Read Zombpunk: STEM Page 6


  "Stupid bastard! Serves him right for getting his ass arrested!" Prime was saying – yelling – as Elder Tull approached the bar. He was speaking to – at Eydie. She was sitting on a stool at the bar, curled up in an oversized hoodie sweatshirt. Elder slipped one of his plates in front of her, hoping for some sign of life. Eydie sat motionless, staring down at the floor.

  "Shut the fuck up, Prime..." Sweet Beat replied, standing over Eydie, attempting to comfort her. Sweet was dressed in a pair of Mickey Mouse hot pants and a heavy duffel coat.

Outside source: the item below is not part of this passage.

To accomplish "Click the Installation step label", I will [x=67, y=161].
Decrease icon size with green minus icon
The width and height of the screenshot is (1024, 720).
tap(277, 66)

Kevin was keeping a respectful distance at the end of the bar, a glass of Prime's grain hooch in his hand. The whole of the old gang was there: Elder Tull, the Prime Administrator, Eydie, Sweet Beat and Kevin. Everyone, except Steve.

  "Eat, Eydie, you've got to eat," Elder said. He took his own advice and bit a large chunk off a slice of buttered bread.

  "You can cry in your beer, Eydie, or you can get on with life," Prime continued. "If Steve's a Stem... well, then he's one of them. It's not worth mourning one of them." Prime finished off his glass and reached back for a bottle.

  "Prime, why do you have to be such a fucking prick?" Beat said, rubbing Eydie's back soothingly.

  "Facts are facts," Prime added, pouring himself a healthy measure of clear liquid.

  "Come on, Prime, it was Steve..." Kevin spoke up.

  "I know. I've never had a better friend," Prime mused. "But he's a Stem now. Do I have to tell you all what that means? Fuck him, I say, fuck him."

  Suddenly, it hit Elder like lightning. The memory of what he had seen the evening before: Steve in the Puff Club with the Stems. Elder opened his mouth, but hesitated. What little tact Elder still had hidden beneath his scruffy, soiled exterior held his tongue. He instead filled his mouth with a large spoonful of lima beans.

  Perhaps if Elder had spoken up then, he might have saved a few lives.

  But instead, Elder chewed. Chewed and chewed. He never remembered liking lima beans, but these were delicious...

  "You know what, Prime?" Beat thrust an accusatory finger over the bar. "Fuck you–"

  She would have continued heaping insults on Prime had Eydie not suddenly and unexpectedly moved. It wasn't much, just the motion of her head and a hand reaching out for the buttered bread on the plate in front of her. But it was the first sign of life anyone had seen from her all day.

  #

  Each and every Puke had his reasons for resisting implantation, and the motivations of Elder's friends were no less varied.

  Prime was the most easily comprehensible case: a combination of classically liberal values mixed with a good measure of Area 51/Kennedy Assassination paranoia. To Prime, the whole thing was a vast conspiracy. But answers to "by who?" and "why?" he never really pinned down.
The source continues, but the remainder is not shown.